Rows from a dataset
##########
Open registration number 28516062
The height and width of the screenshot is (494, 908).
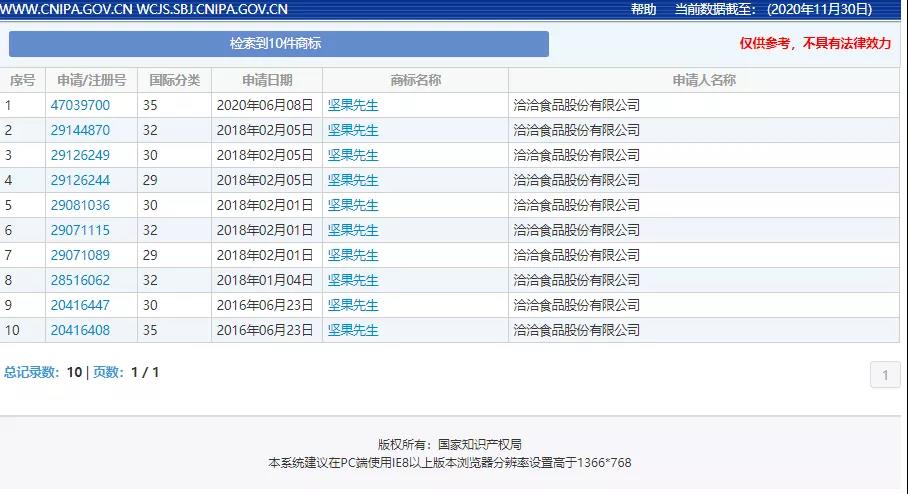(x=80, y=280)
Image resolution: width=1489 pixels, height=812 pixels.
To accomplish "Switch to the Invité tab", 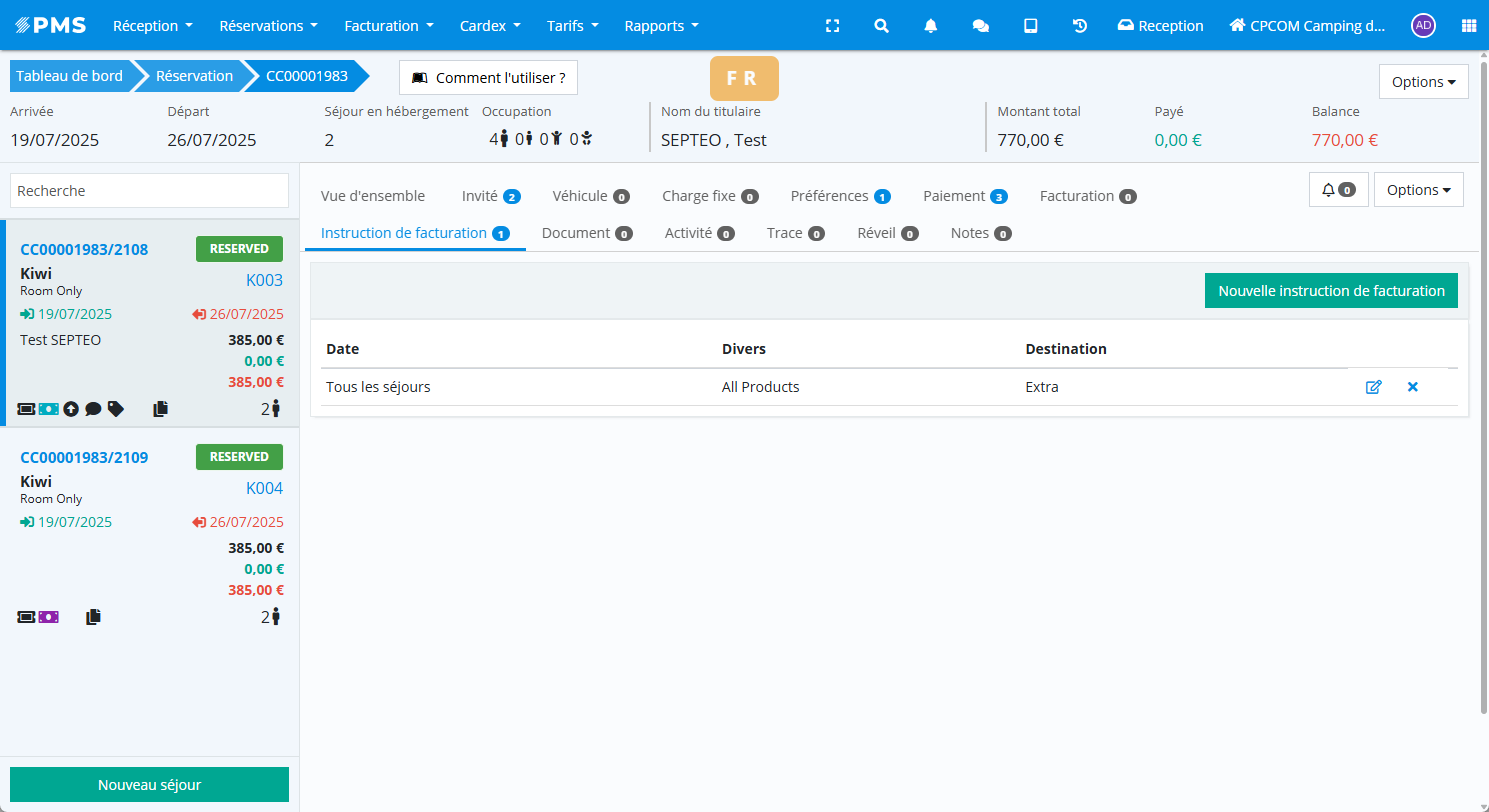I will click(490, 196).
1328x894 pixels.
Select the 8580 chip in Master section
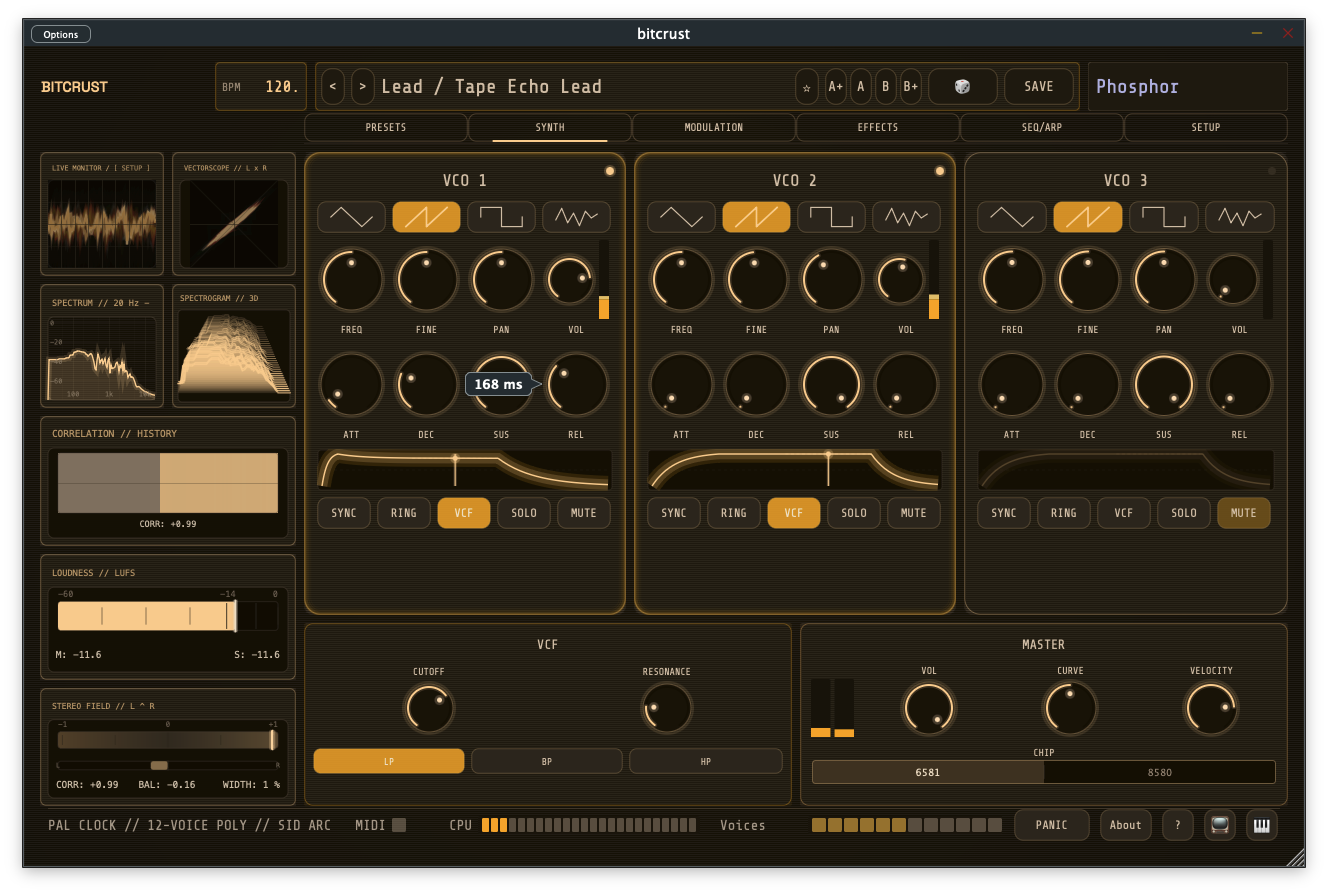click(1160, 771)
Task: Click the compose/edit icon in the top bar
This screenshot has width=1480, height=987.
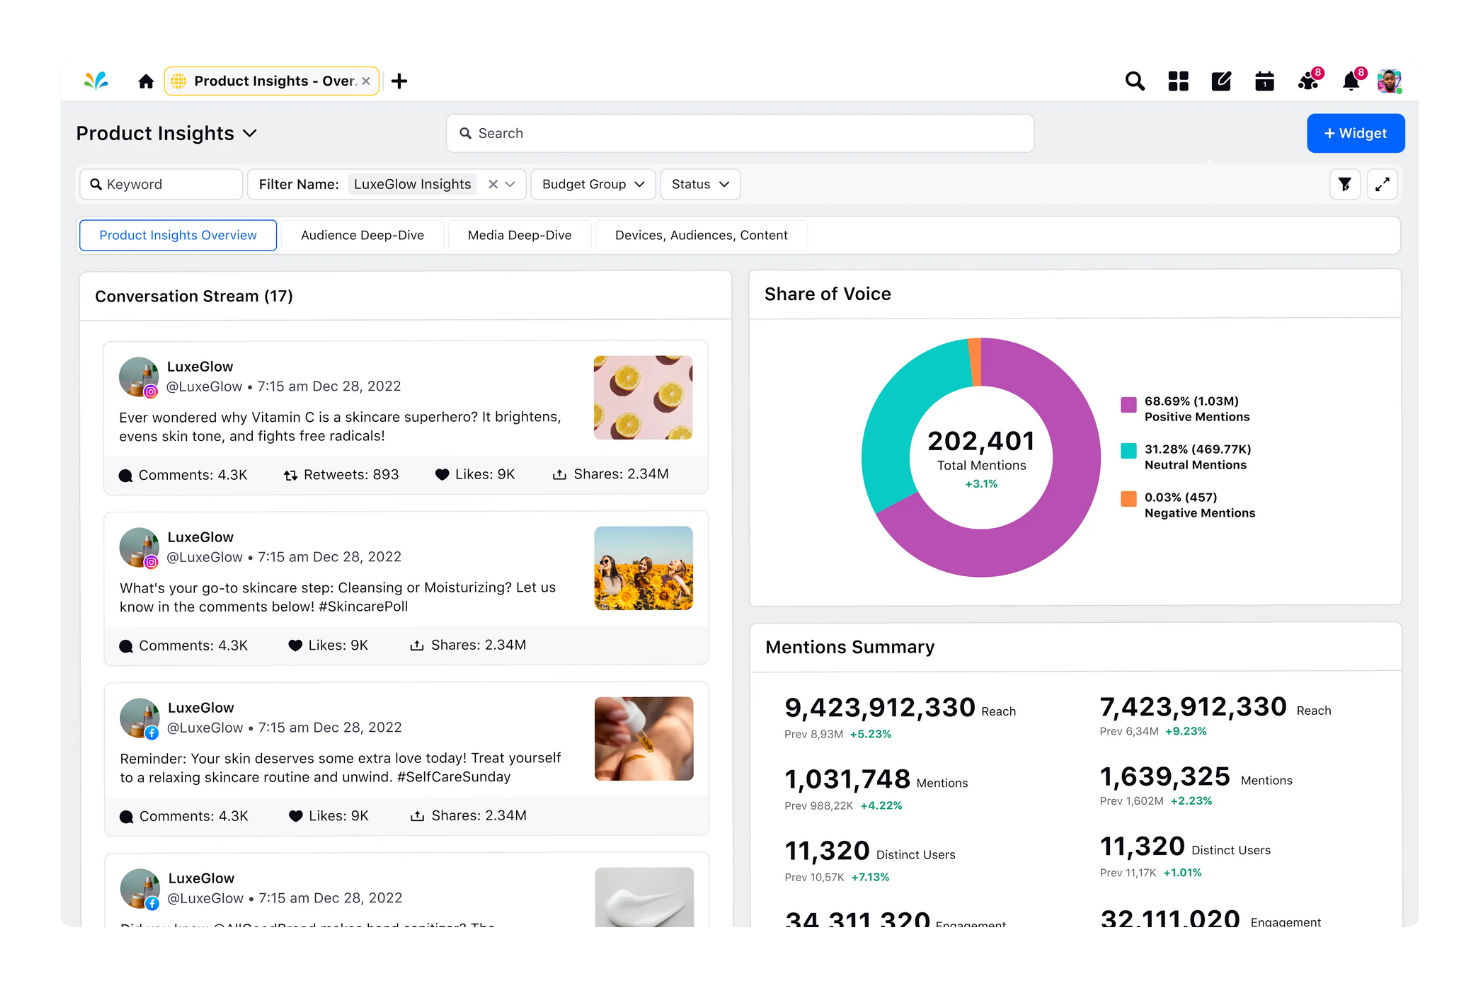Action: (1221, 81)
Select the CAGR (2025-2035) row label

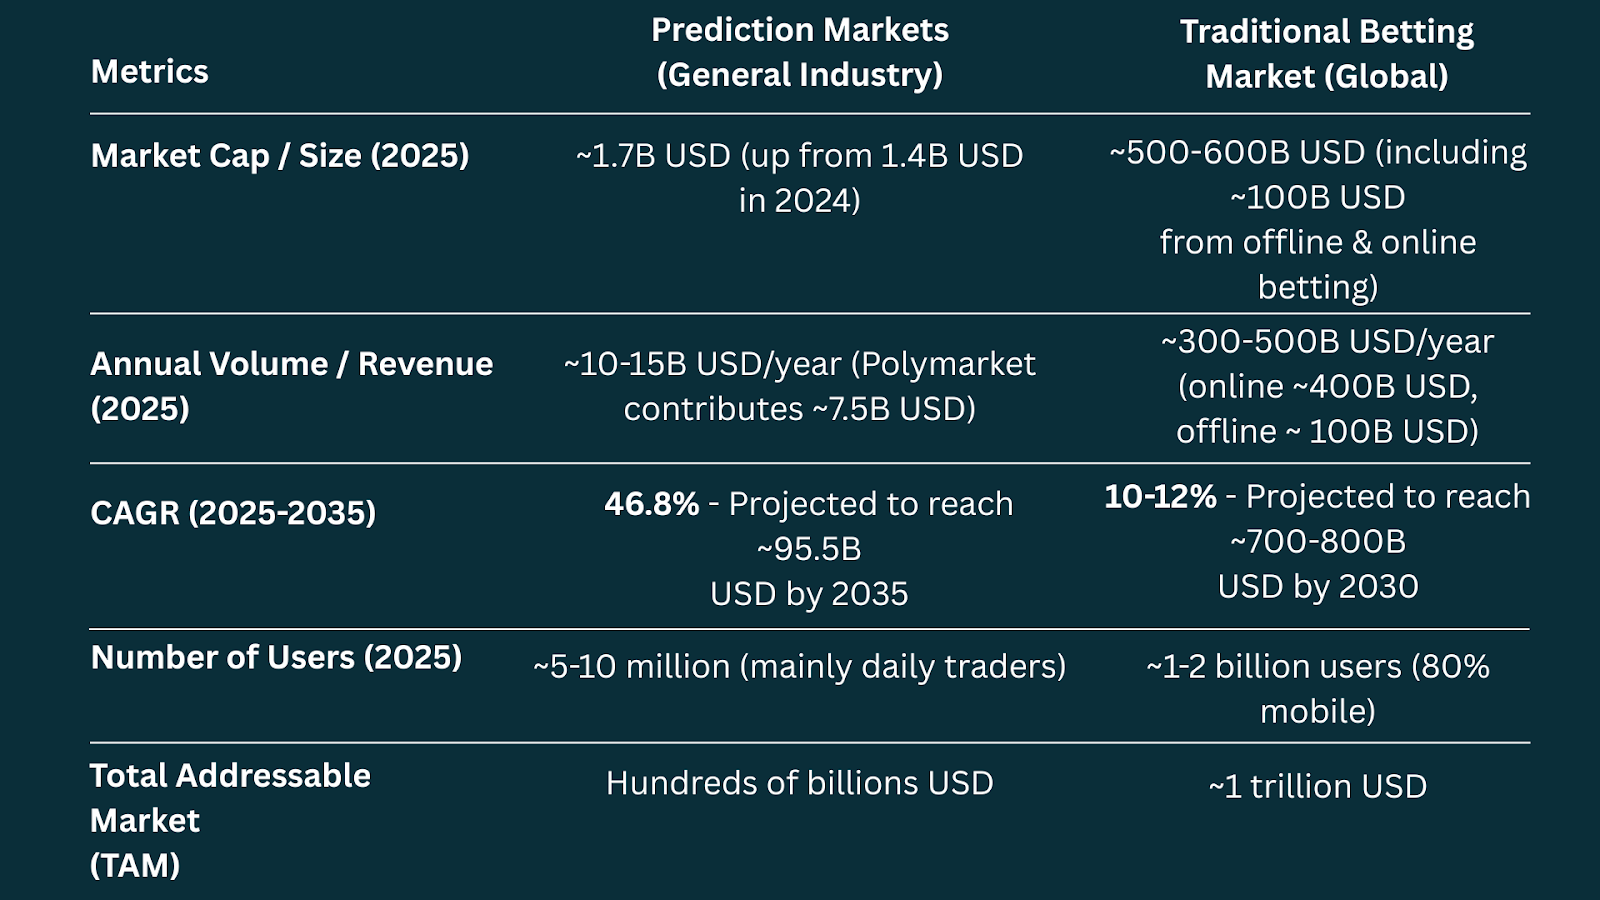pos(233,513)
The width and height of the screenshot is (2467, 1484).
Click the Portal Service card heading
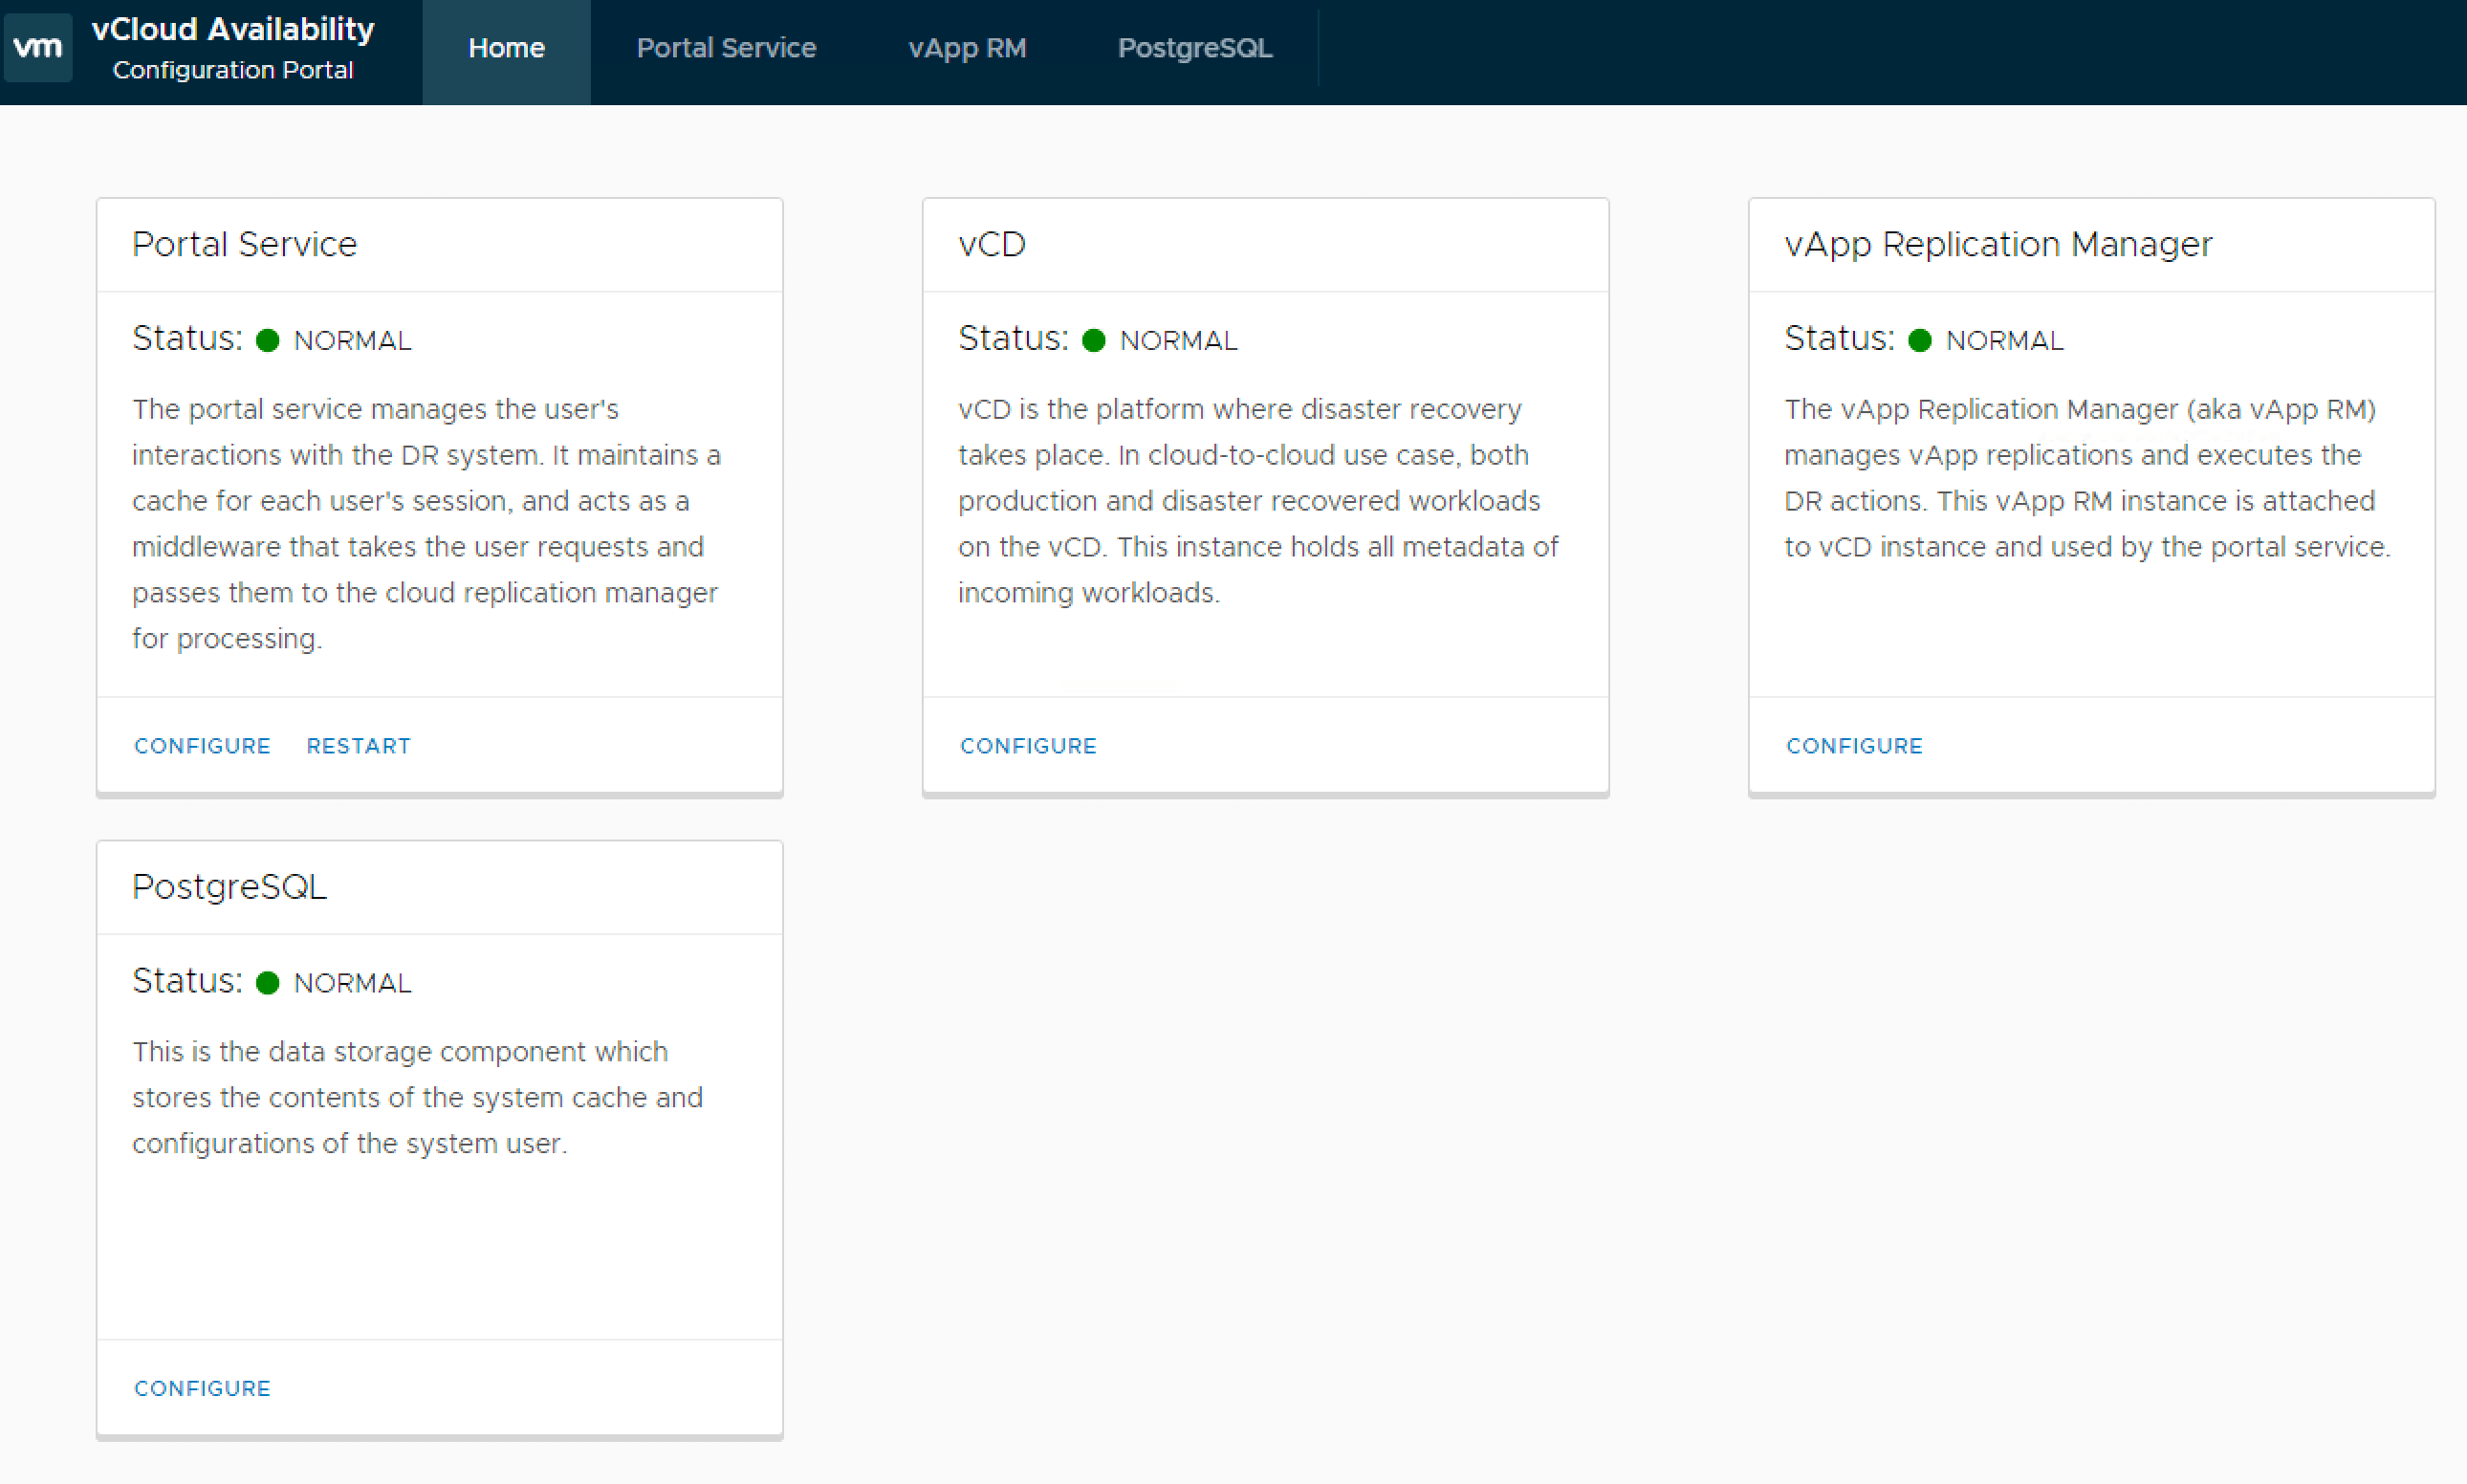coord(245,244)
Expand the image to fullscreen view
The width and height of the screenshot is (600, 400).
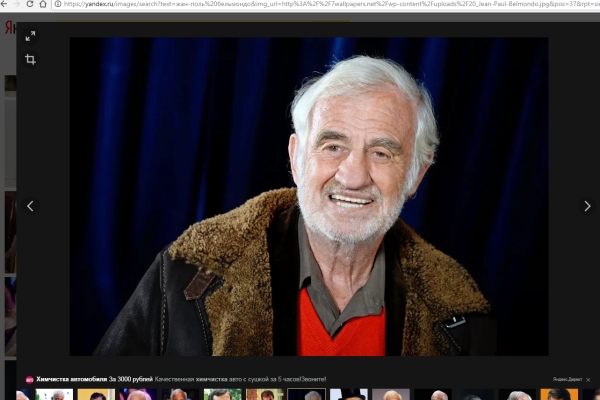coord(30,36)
##########
▶ **WRITTEN REQUEST**
Rewrite the lines starting at the one that contains "Task: Click the" and continuing through the last line of the rows, changing "screenshot" to "screen capture" and leaving everything else as it is. Omit the pictures from your answer.

▶ **SOLUTION TO THE EXERCISE**
Task: Click the compose/edit icon in the top bar
This screen capture has width=1480, height=987.
Action: (1221, 81)
Select the CAGR (2025-2035) row label

pos(233,513)
The width and height of the screen capture is (2467, 1484).
Click the Portal Service card heading
coord(245,244)
Expand the image to fullscreen view
The width and height of the screen capture is (600, 400).
coord(30,36)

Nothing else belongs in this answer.